* START Data records *

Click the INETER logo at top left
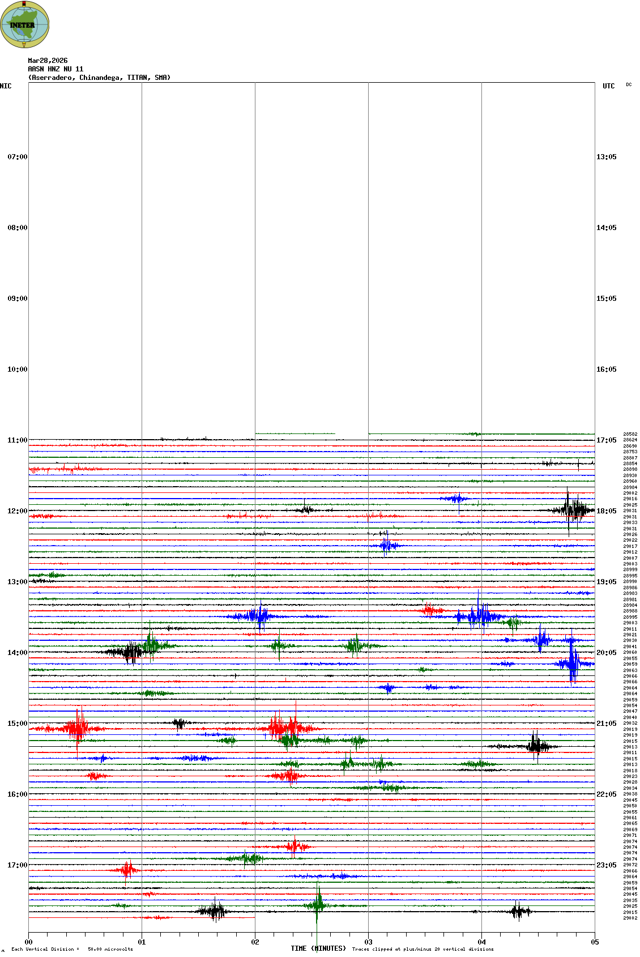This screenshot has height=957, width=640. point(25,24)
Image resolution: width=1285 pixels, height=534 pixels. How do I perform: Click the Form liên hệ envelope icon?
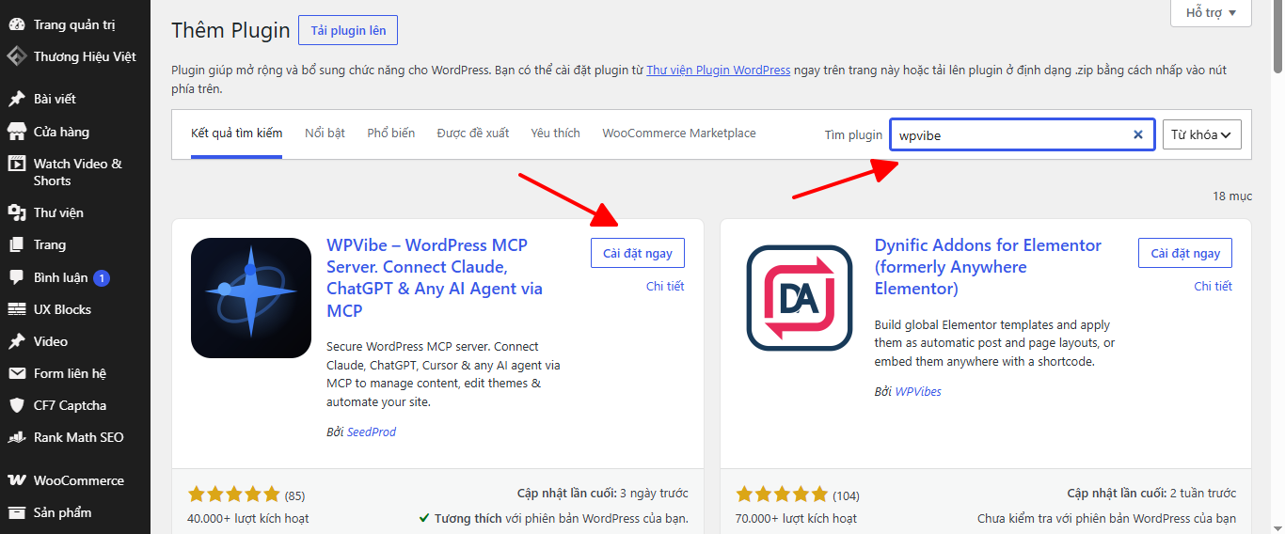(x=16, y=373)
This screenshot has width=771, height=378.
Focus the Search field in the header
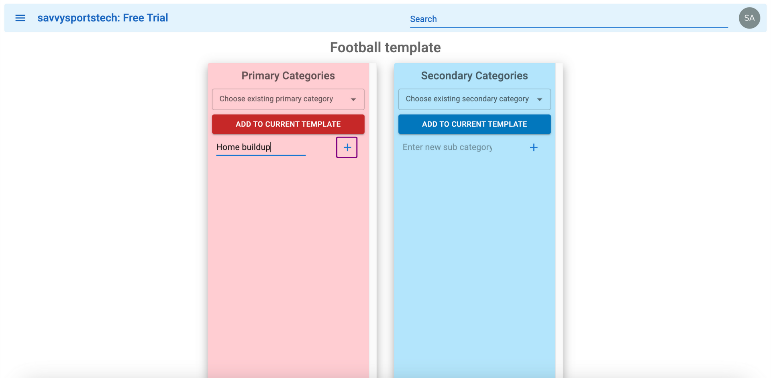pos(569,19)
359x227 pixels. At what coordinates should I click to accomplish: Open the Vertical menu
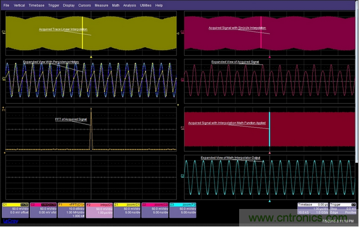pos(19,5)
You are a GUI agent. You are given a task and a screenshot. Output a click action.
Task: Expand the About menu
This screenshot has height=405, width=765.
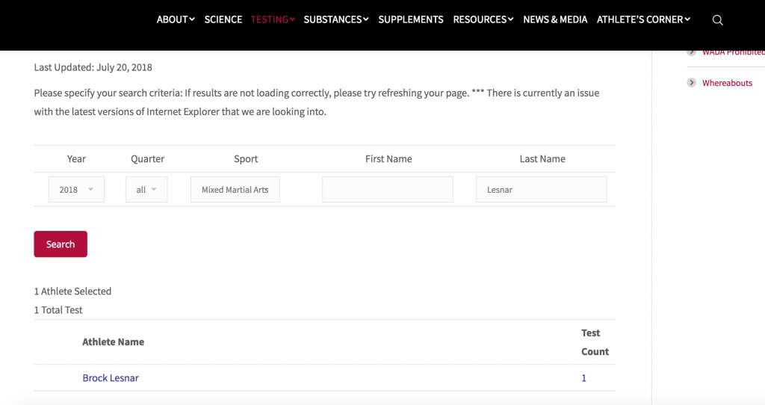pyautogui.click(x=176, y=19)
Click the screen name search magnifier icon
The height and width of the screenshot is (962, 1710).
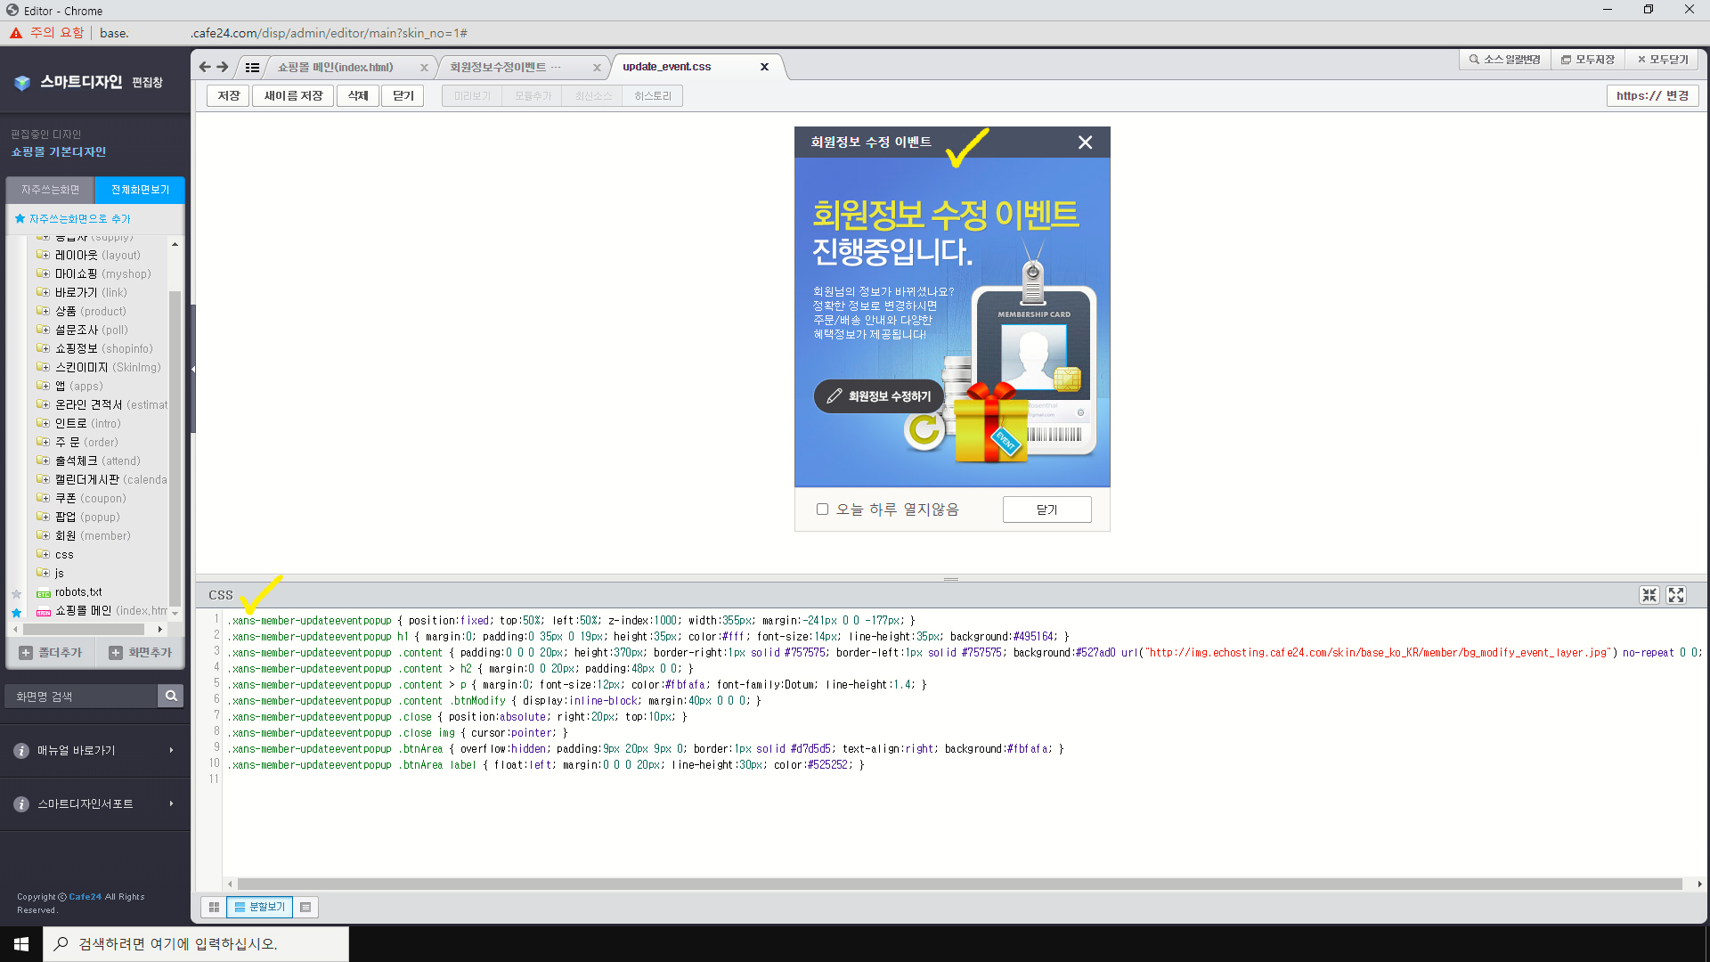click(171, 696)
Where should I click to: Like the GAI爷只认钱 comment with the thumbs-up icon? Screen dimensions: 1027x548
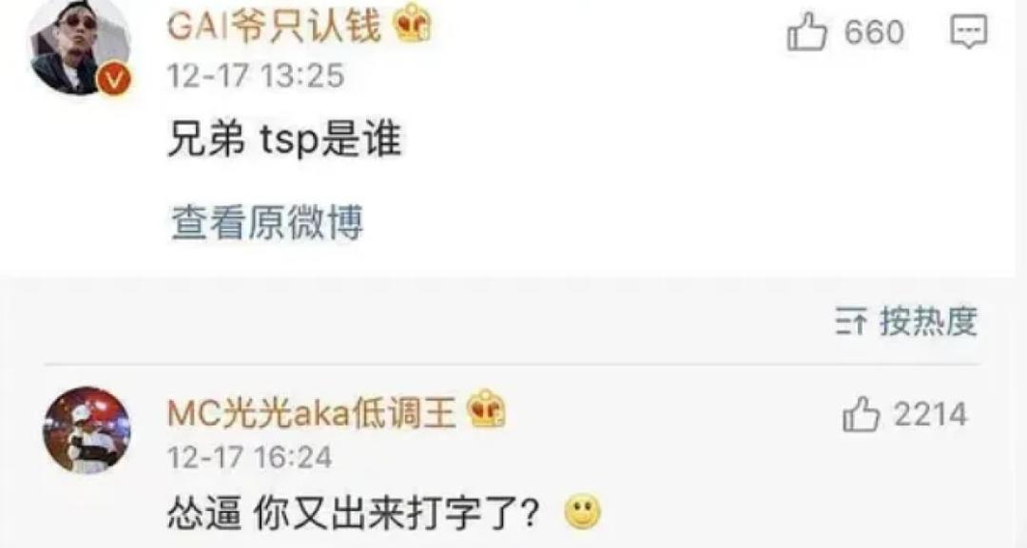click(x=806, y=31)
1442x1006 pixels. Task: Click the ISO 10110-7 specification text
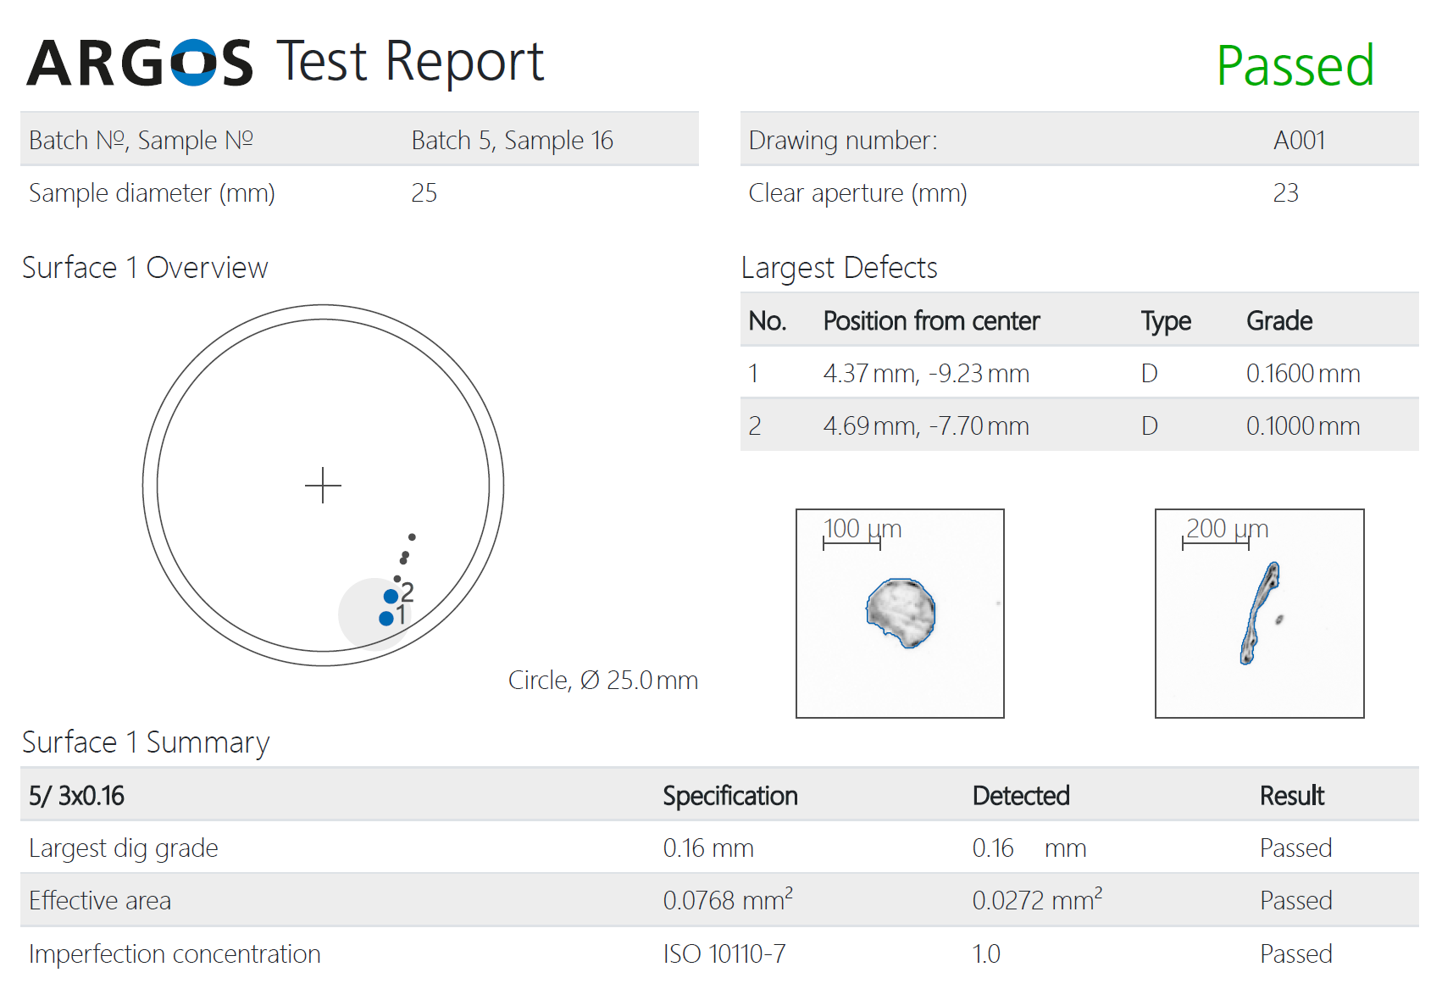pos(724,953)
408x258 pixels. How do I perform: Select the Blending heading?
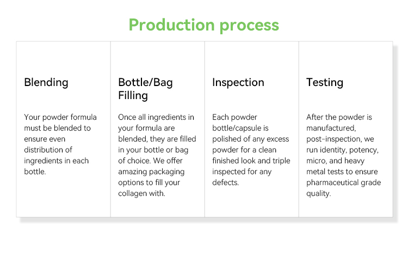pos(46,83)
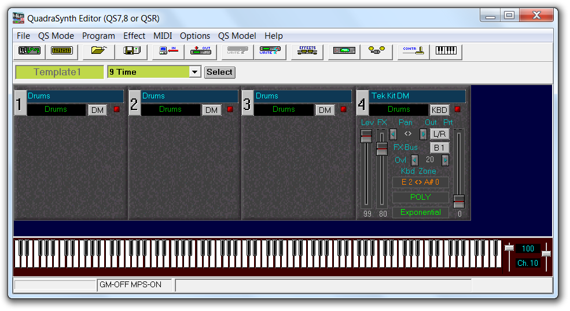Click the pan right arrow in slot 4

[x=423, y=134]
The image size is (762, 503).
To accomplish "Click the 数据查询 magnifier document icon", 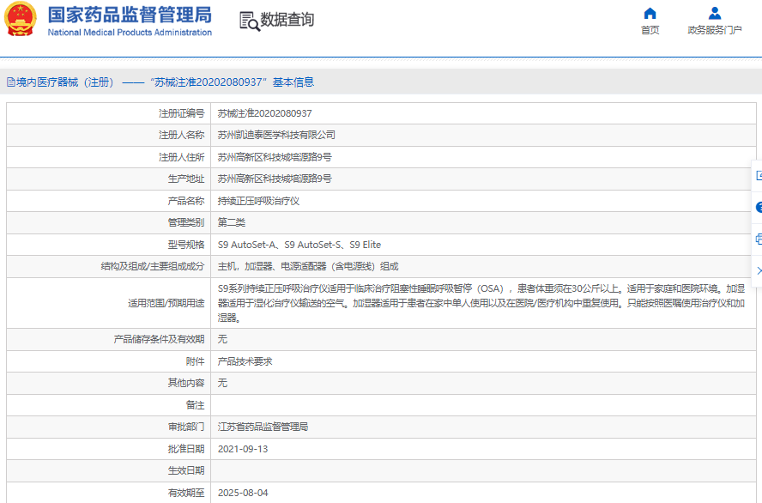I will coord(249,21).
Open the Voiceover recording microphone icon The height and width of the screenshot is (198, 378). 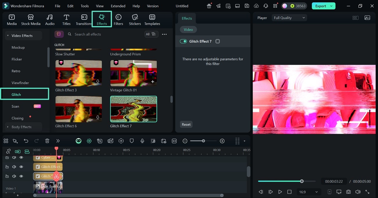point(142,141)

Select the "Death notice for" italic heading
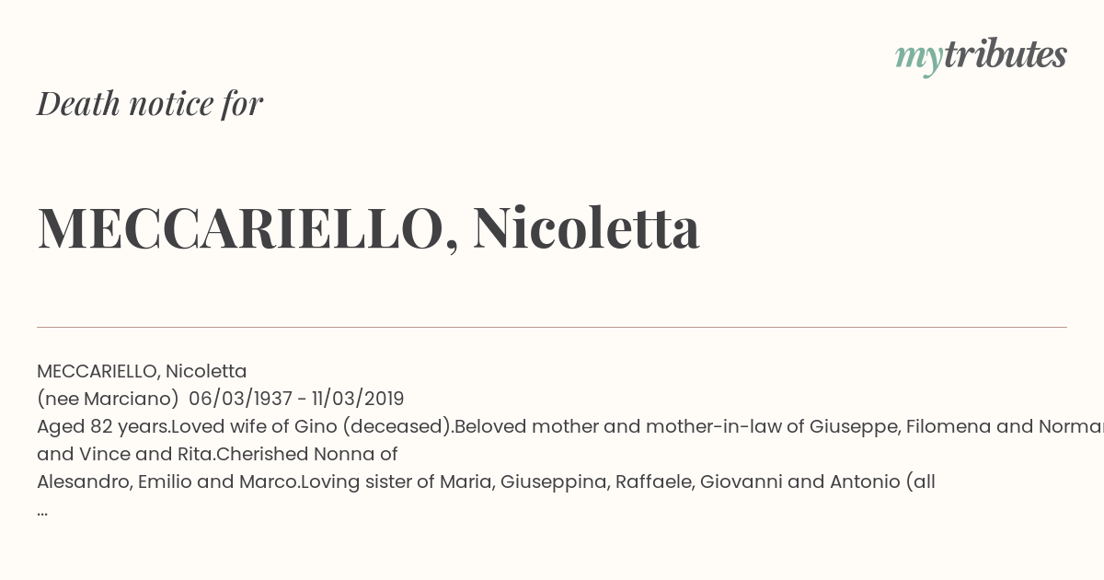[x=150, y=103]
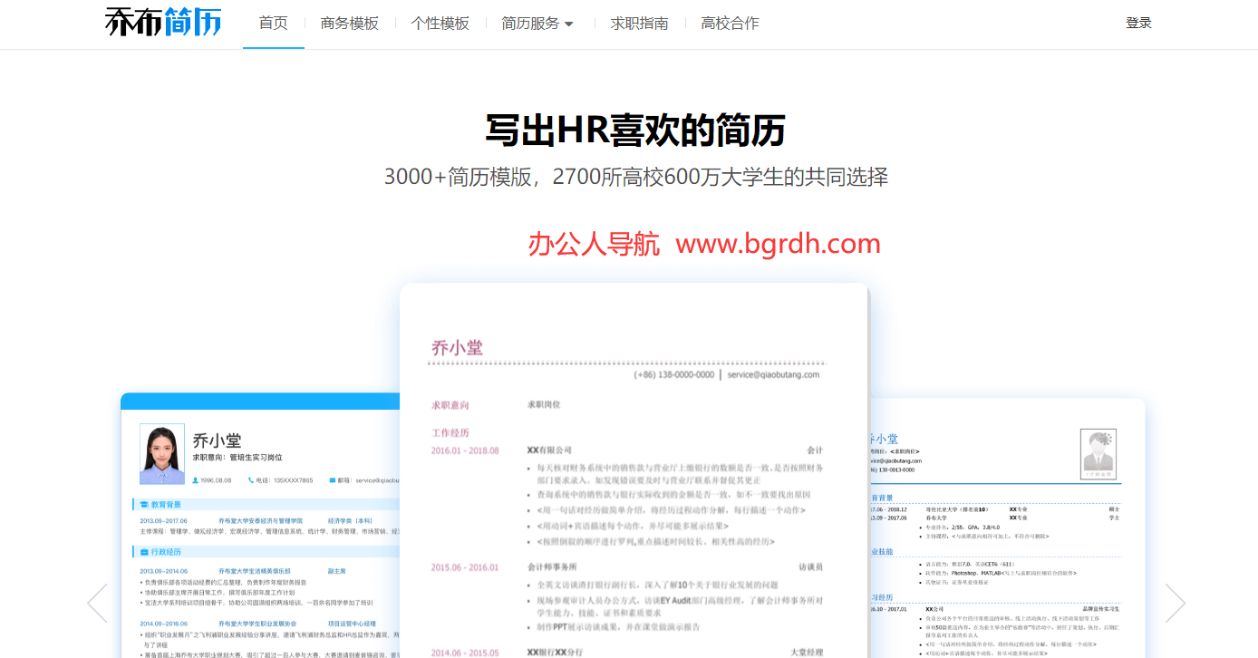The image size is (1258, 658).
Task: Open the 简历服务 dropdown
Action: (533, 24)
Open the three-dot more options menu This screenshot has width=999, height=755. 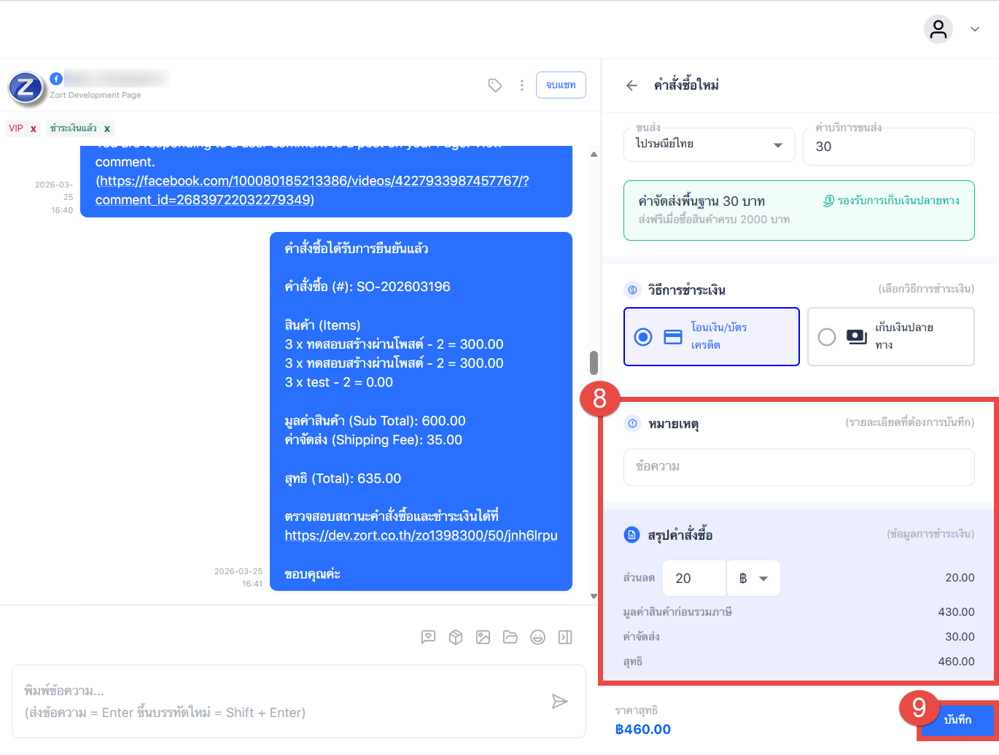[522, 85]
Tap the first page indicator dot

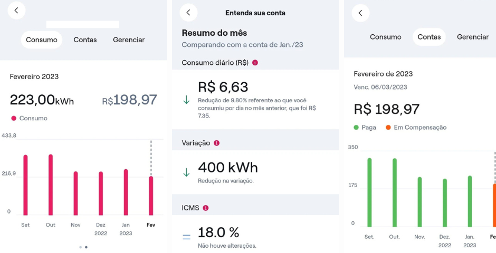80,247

* END Data records *

• _Short task_:
Find every line in the rows above that contains the word "perform", and copy each one. Case counts.

• _Solution below_:
Image resolution: width=1285 pixels, height=534 pixels. How do I perform: Click the Form liên hệ envelope icon?
408x258 pixels. How do I perform: Select the Blending heading?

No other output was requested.